If you are finding the treatment difficult, speak to the clinic that gave it to you; they can give you medication to help with side effects. Because of side effects some people need to take time off work or study while they are on PEPSE. Also, as recreational drugs can have dangerous interactions with HIV medication, it’s advisable to not use them while taking PEPSE.

To ensure that the PEPSE drugs have not had any negative impact on your body, you will need blood tests within two weeks of starting the treatment and at the end of the course. To be sure that no HIV infection has taken place, three months after the course of PEPSE drugs has been completed an HIV test is carried out. If you decide not to take PEPSE, an HIV test is recommended anyway, along with a check up for sexually transmitted infections.

Patients are advised not to have unprotected sex until their final HIV result is known to be negative.


PEPSE is an emergency measure to be used as a last resort, eg, if a condom breaks or you have a ‘slip up’ from your usual safer sex routine.

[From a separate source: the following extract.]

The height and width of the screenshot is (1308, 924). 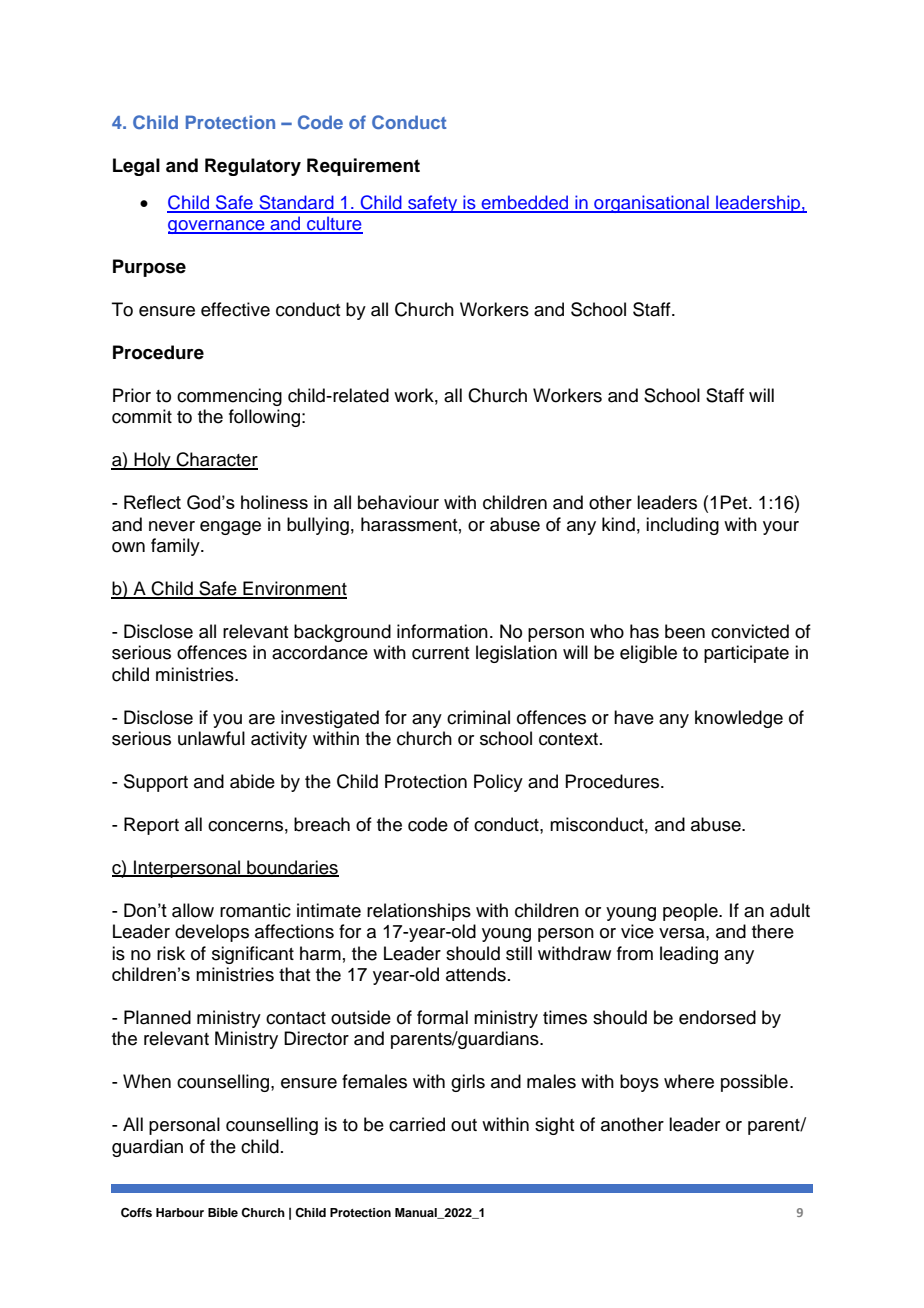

PEPSE is a combination of powerful drugs and can be hard to get hold of, so it is no substitute for condoms, but it’s important to know about in case one day you or someone you’ve had sex with needs it.

PEPSE is not guaranteed to always work but has a high success rate. It is free of charge but can only be prescribed by doctors and if certain criteria are met. Sexual health and HIV clinics can provide it, as can Accident & Emergency departments of hospitals. Regular family doctors (GPs) don’t give PEPSE.